Compétitivité : les chiffres qui font mal
Evoquant une « reprise poussive », l’Insee Rhône-Alpes avait montré le chemin en janvier dernier. Cette fameuse reprise est confirmée dans la toute dernière enquête de conjoncture de la Banque de France Rhône-Alpes (*).
Ce ne sont pas seulement les chiffres de la (petite) croissance retrouvée, mais les chefs d’entreprises rhônalpins qui le disent eux-mêmes.
Interrogés par la succursale Rhône-Alpes de la Banque des Banques, ils anticipent en général une hausse de leur chiffre d’affaires en 2014.
Selon les anticipations de ces dirigeants, celle-ci devrait être de 3,2 % dans l’industrie (contre – 0,8 % en 2013), de 4 % dans les services aux entreprises, mais pas de hausse en revanche dans le BTP qui pourtant était en croissance de 0,5 % l’année dernière. Il devrait baisser de 0,5 % cette année.
Ces mêmes anticipations des chefs d’entreprises, secteur par secteur, dans l’industrie illustrent un vrai retournement de conjoncture dans les matériels de transport qui avaient plongé de 14,6 % l’année dernière, mais devraient progresser de 5,6 % cette année ; et de 3,6 % dans les secteurs du caoutchouc et du plastique (contre – 2,3 % en 2013). Même le textile connaîtrait un regain : de + 3,6 %. La production resterait en revanche atone dans l’industrie pharmaceutique (+ 0,2 % contre – 0,4 % en 2013).
L’export, planche de salut
Majoritaires dans l’économie rhônalpine, les services se porteraient, toujours selon les anticipations des chefs d’entreprises, encore mieux. L’activité des agences de travail temporaire grimperait de 4,5 %, celle de l’informatique de 4,1 %, de l’ingénierie et des études technique, de 3,3 %. De son côté, le transport routier choisirait la pente douce : + 1,3 %.

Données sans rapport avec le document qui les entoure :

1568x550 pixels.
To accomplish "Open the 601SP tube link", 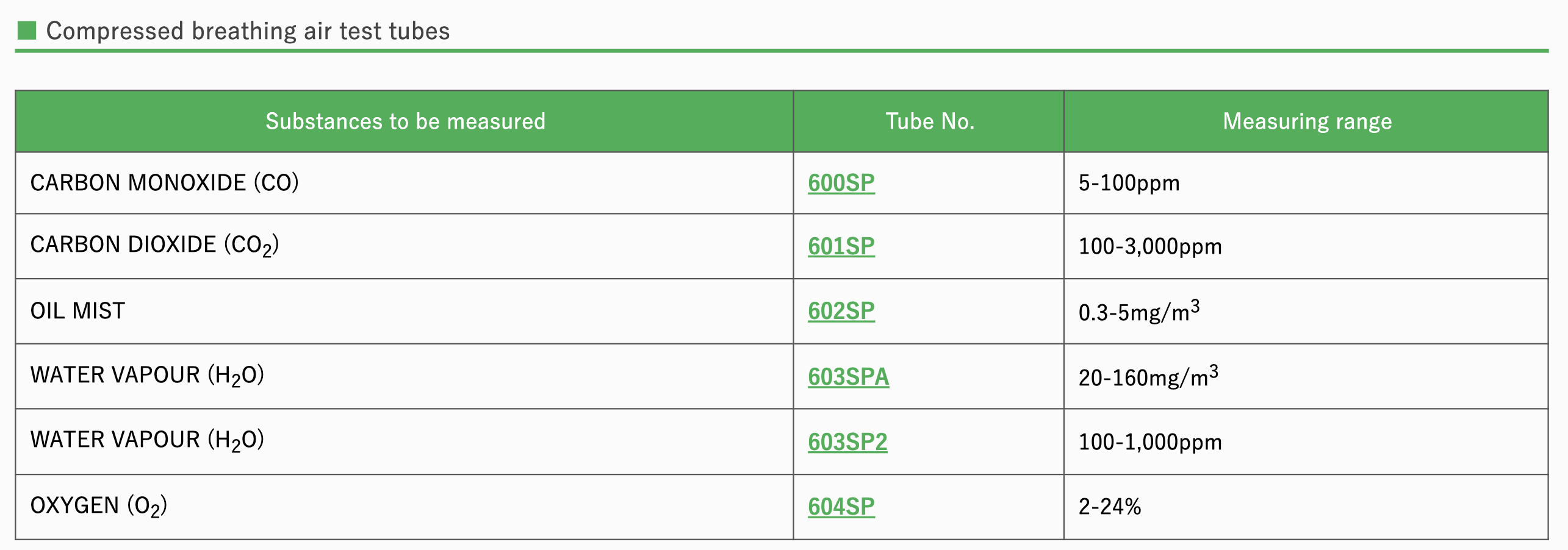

A quoi sera due cette croissance annoncée qui devrait s’établir dans une fourchette située entre + 0,9 % et un peu plus de 1 % ? Pas à la consommation, même si les Rhônalpins puiseront dans leur bas de laine pour maintenir cette année leur pouvoir d’achat.
Elle devrait provenir pour une petite part de l’investissement des entreprises qui devrait progresser légèrement-une première depuis longtemps- ; mais surtout de l’export, la planche de salut de l’année et cela grâce à la fin de la crise européenne et à la reprise chez nos voisins de l’Union Européenne avec qui nous réalisons 60 % de nos échanges.

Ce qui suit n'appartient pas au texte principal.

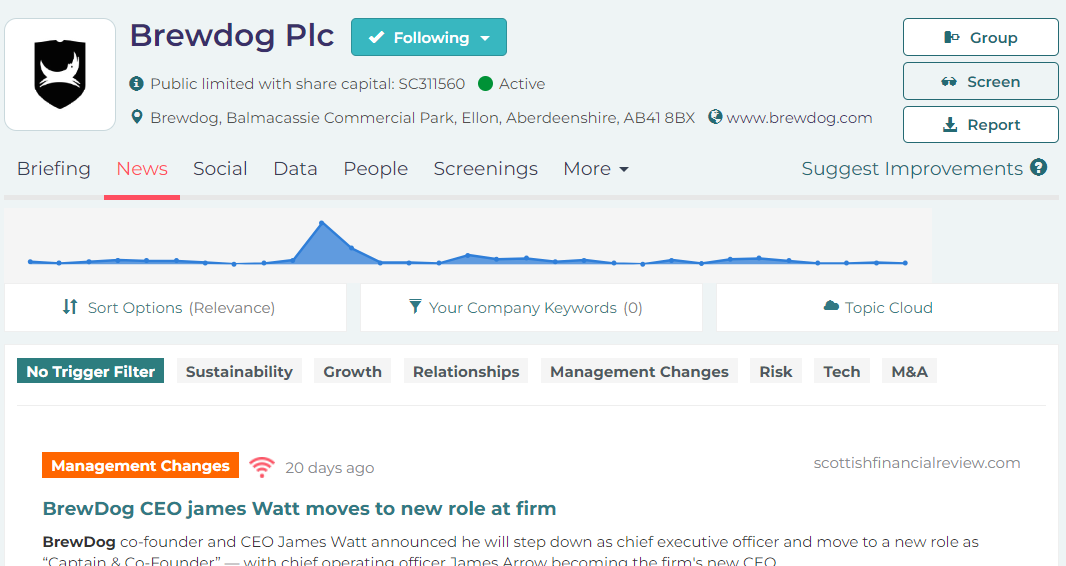Screen dimensions: 1066x566
Task: Open the Following dropdown
Action: [429, 37]
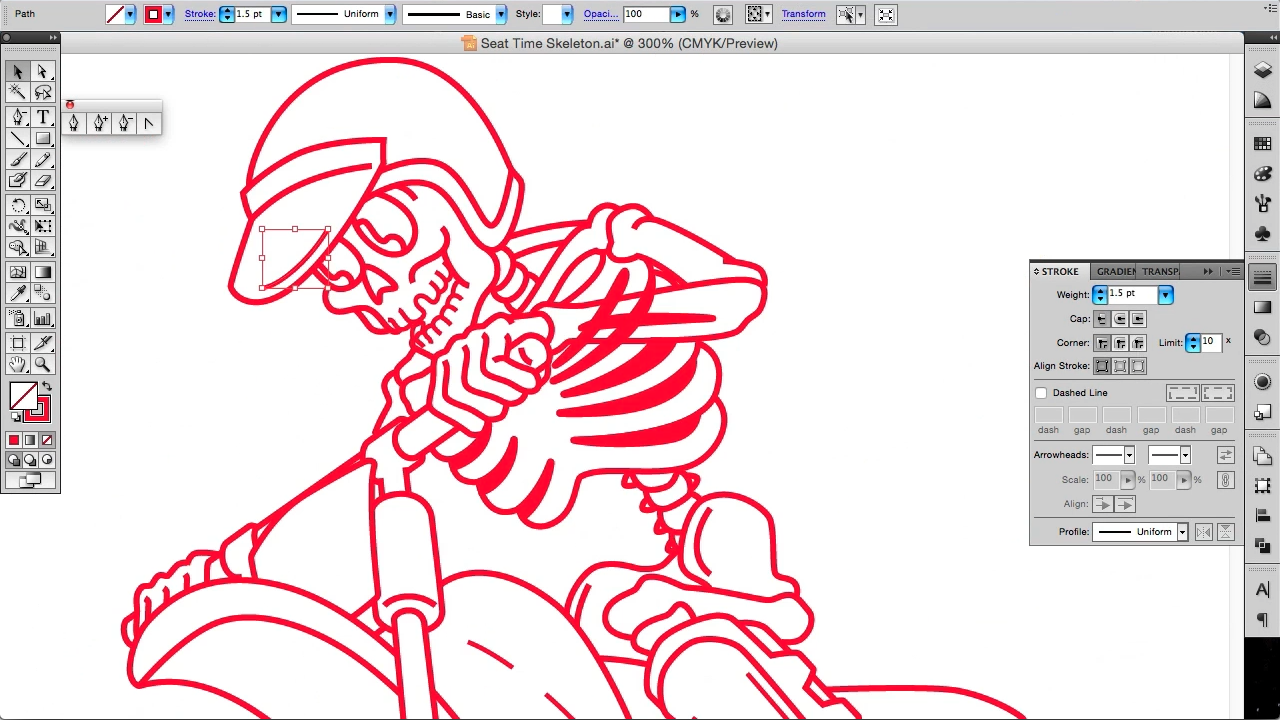Select the Eraser tool
Viewport: 1280px width, 720px height.
[x=43, y=181]
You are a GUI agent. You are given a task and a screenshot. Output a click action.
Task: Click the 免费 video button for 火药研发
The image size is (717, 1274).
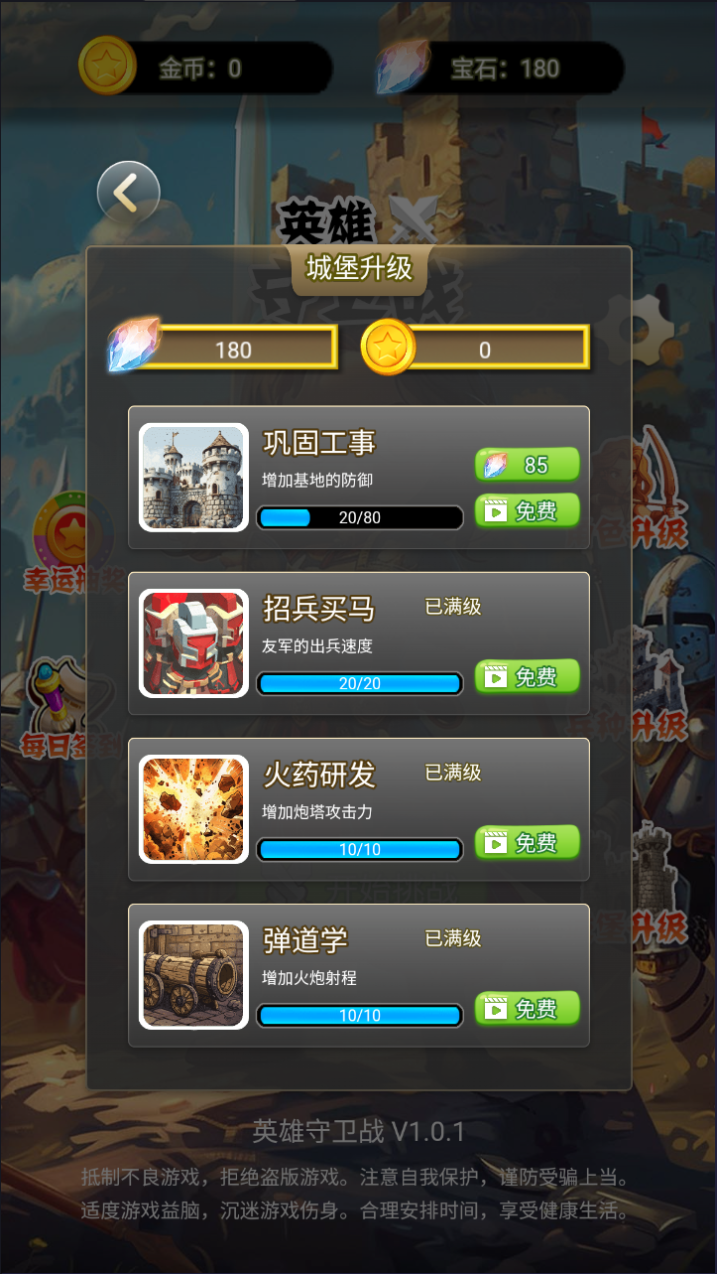click(x=527, y=843)
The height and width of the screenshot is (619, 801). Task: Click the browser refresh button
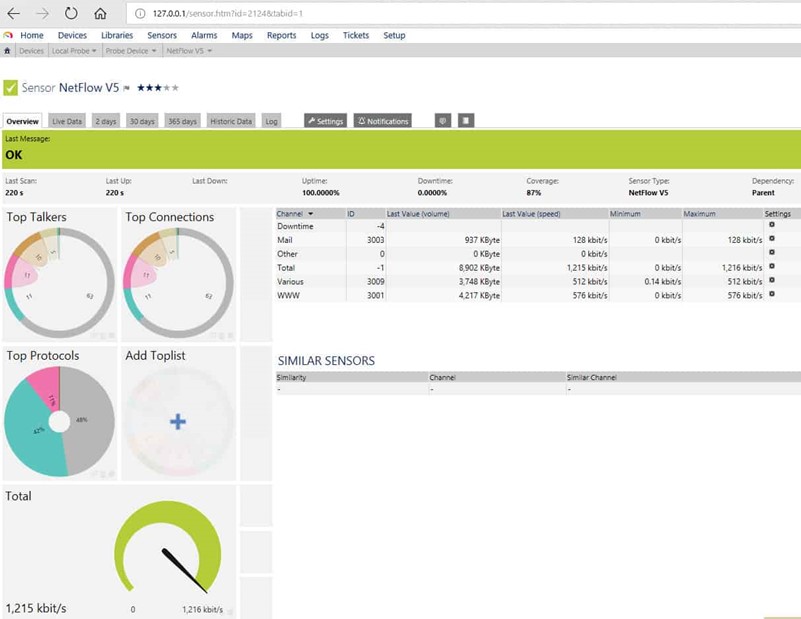[x=71, y=14]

Aucun doute pour la Banque de France : la croissance 2014 proviendra des performances de nos entreprises à l’export.
Cela sera bien nécessaire : hormis la pharmacie, la chimie et l’industrie agro-alimentaire, de nombreux secteurs n’ont pas encore retrouvé leur niveau d’avant-crise, en l’occurrence, le textile, l’habillement, l’électronique, l’informatique, la métallurgie, le matériel de transport…

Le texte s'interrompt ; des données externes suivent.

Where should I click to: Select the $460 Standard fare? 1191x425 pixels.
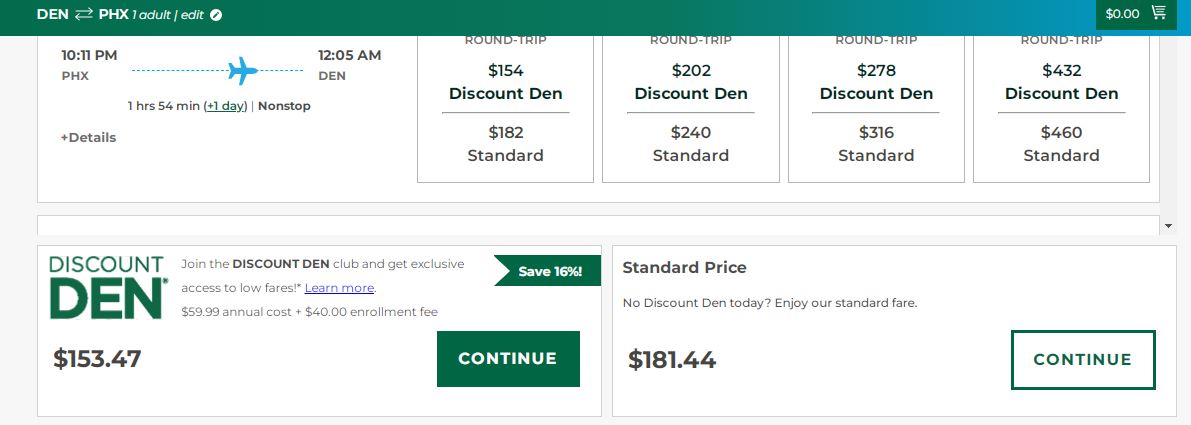pos(1061,144)
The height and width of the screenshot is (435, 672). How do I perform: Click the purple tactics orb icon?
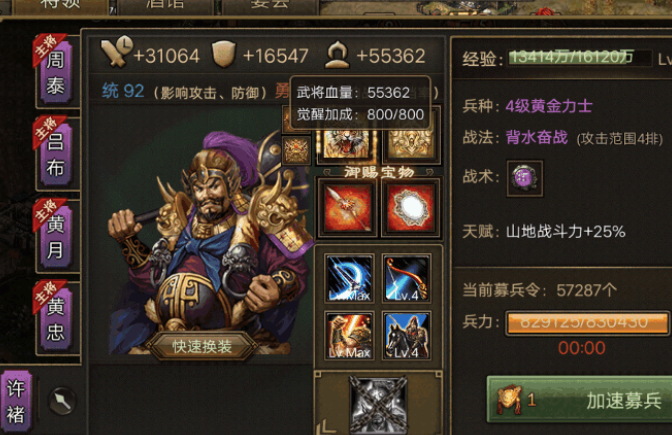525,178
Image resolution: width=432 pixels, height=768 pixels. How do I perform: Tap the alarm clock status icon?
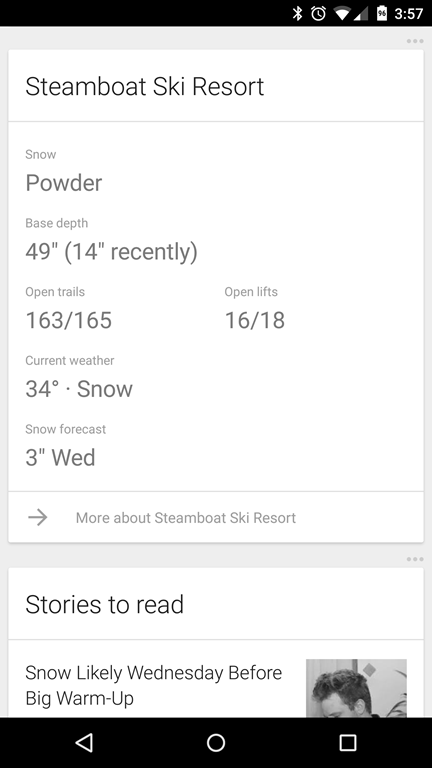[318, 13]
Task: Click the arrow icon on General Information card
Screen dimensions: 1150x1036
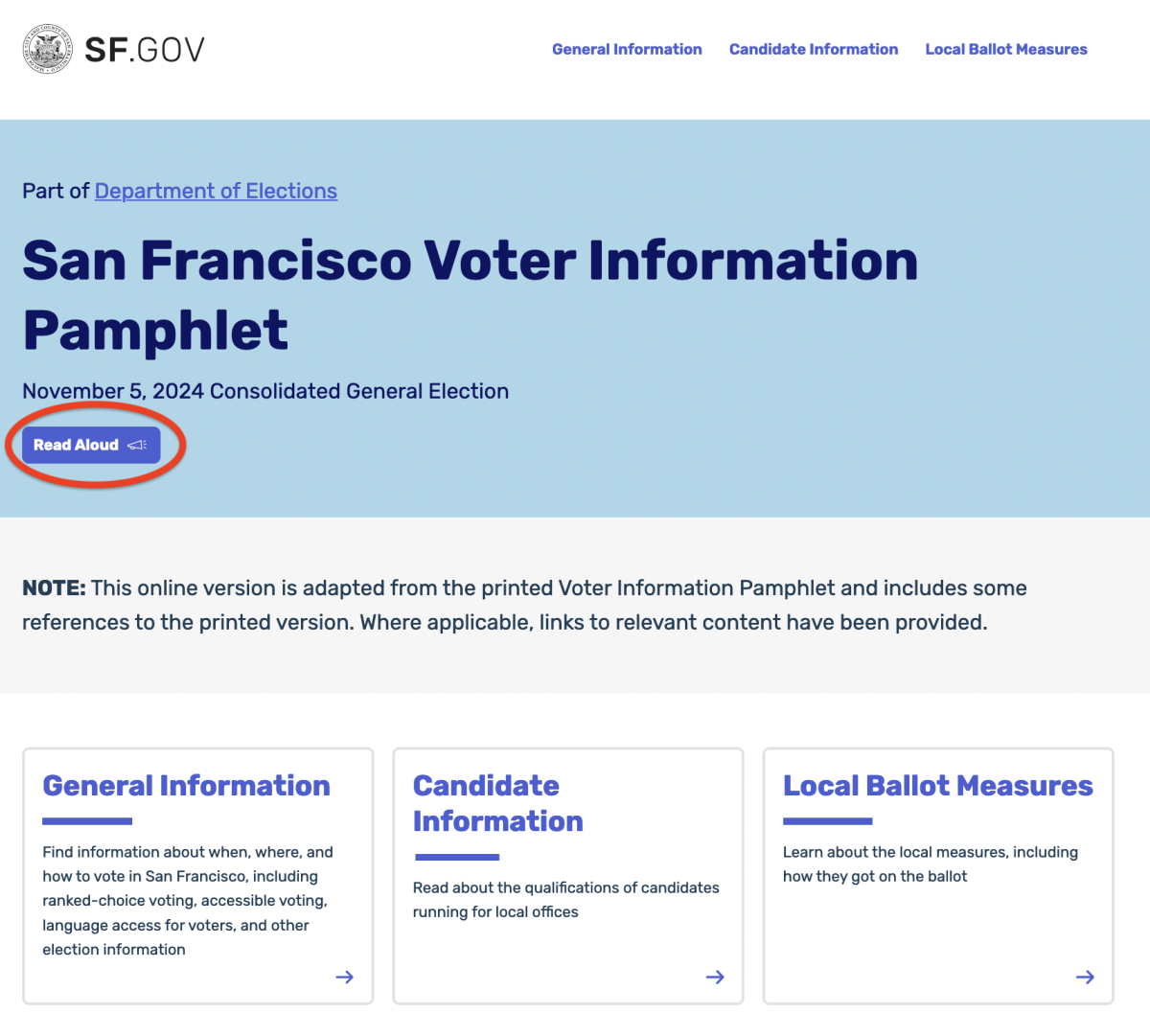Action: (344, 977)
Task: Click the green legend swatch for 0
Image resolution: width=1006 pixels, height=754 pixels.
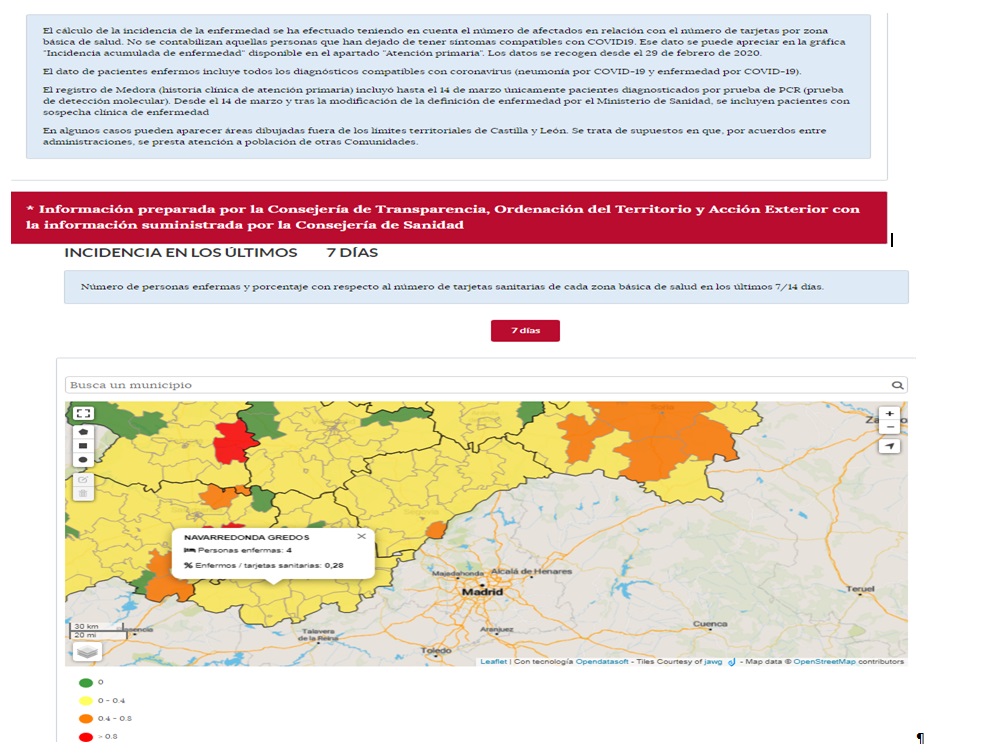Action: (85, 682)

Cette même enquête de conjoncture recèle aussi un autre intérêt : celui de montrer les racines du mal français, en l’occurrence, la baisse mortifère de la compétitivité des entreprises.
Un niveau de compétitivité des entreprises jamais aussi bas
Ainsi le décrochage du taux de marge des entreprises est intervenu début 2007.
Il est alors brutalement passé en un an de 32 % à 29 %, avant de poursuivre sa baisse jusqu’à son niveau actuel, historiquement bas : 28 %.
Le CICE (Crédit d’Impôt pour la Compétitivité et l’Emploi) est en train de le faire remonter à 29 %.
Mais cela ne sera pas suffisant. D’où l’importance cruciale que le pacte de responsabilité proposé par François Hollande ait une réelle consistance et permette de prolonger cette hausse de la compétitivité des entreprises sans laquelle il n’y aura pas de véritable reprise.
Sinon, ce redémarrage tant attendu risquerait de rester ce qu’il est, pour l’heure : poussif. Seule cette réforme pourrait être gage d’une croissance plus soutenue.
(*) Enquête réalisée par les huit succursales de la Banque de France Rhône-Alpes au cours du mois de décembre dernier auprès d’un échantillon de 2 800 entreprises.